Plajda Kazılan Çukurların Tehlikeleri
Deniz kenarında tatil yapmanın keyfi, birçok kişinin en sevdiği yaz aktivitelerinden biridir. Ancak, eğer kendinizi veya sevdiklerinizi kumlara gömerek eğlenmeyi seviyorsanız, bu alışkanlığınızı gözden geçirmenizde fayda var. Bilim insanları, plajlarda derin çukurlar kazmanın hiç de güvenli bir eylem olmadığını vurguluyor.
Plajda kazılan çukurlar, trilyonlarca ton suyun ve ince kum tanelerinin oluşturduğu kritik bir fiziksel dengeyi bozabilir. Kum, ıslakken olduğundan daha stabil görünse de, fizik kuralları gereği kurumuş kum taneleri, birbirinin üzerinde durabileceği maksimum açı olan 33 dereceyi aşarsa, bu durum ciddi riskler doğurabilir. Örneğin, 90 derecelik açıyla bir veya bir buçuk metre derinliğinde bir çukur kazıldığında, bu çukur güneşin etkisiyle kurumaya başladığında, kendi içine çökme eğiliminde olur.
Üstelik, hemen yanındaki deniz suyu, bu çukurun içine sızma eğilimi gösterir. Tüm bu koşullar bir araya geldiğinde, plajda kazdığınız çukur, hızla bir bataklığa dönüşerek, içinde bulunan her şeyi dibe çekebilecek ölümcül bir tuzak haline gelebilir. Bu durum, plajda kazılan her çukur için geçerli olmasa da, doğanın dinamikleri hakkında yeterli bilgiye sahip olmadan risk almak son derece tehlikelidir.
Bilim insanları, plajda yalnızca küçük kumdan kaleler inşa etmek için 10-20 santimlik kazılar yapılmasını öneriyorlar. Özellikle kalabalık plajlarda, bir kaza anında çevredeki insanların yardım etmesi mümkün olsa da, dünyanın dört bir yanında bulunan ıssız plajlarda bu durum pek de geçerli değildir. Bu tür yerlerde, tehlikeler daha da artmaktadır.

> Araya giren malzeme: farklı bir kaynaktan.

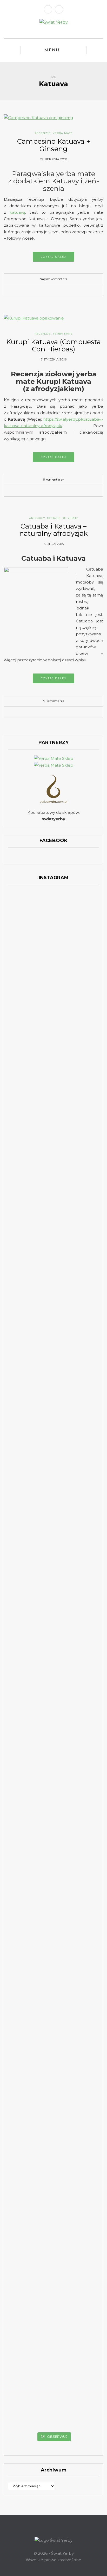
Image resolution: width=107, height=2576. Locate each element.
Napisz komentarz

Bataklıktan Kurtulmanın Yöntemleri
Bunun yanı sıra, bilim insanları yalnızca plajlarda değil, gevşek toprak veya bataklıkla karşılaşıldığında da insanlara dikkatli olmalarını ve ani hareketlerden kaçınmalarını öneriyorlar. Bataklıkla temas eden yüzeyin genişletilmesi için mümkün olduğunca yatay pozisyonda kalmak, bataklıktan çıkmanın en etkili yollarından biridir. Bu sayede, çok yavaş hareketlerle çamurdan kurtulmak mümkün olabilir.

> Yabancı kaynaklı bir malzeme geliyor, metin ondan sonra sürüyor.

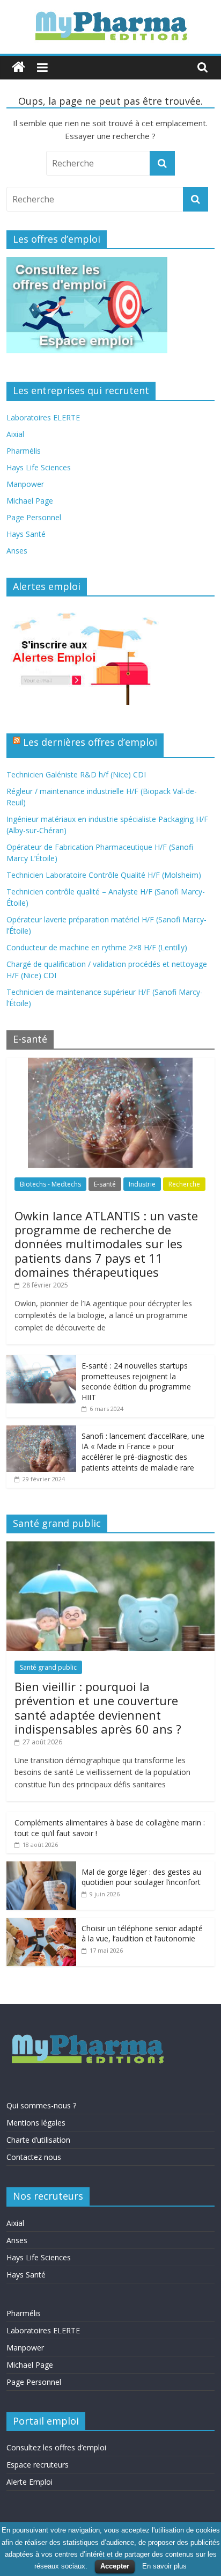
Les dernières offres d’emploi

Çünkü bataklıklar, ani hareketlerin toprakta sıkışmalara yol açarak insanları adeta içine hapseden bir yapıya sahiptir. Bataklığın yoğunluğu, hiçbir insanı tamamen içine çekmeyecek kadar azdır. Ancak, kişinin bataklıktan kurtulabilmesi için üzerindeki ağırlıkları atması, yavaşça yatay duruma geçmesi ve çok yavaş hareketlerle sağlam zemine doğru kendini çekmesi gerekmektedir. Bu temel bilgi, aklınızda bulundurmanız için önemli bir detaydır.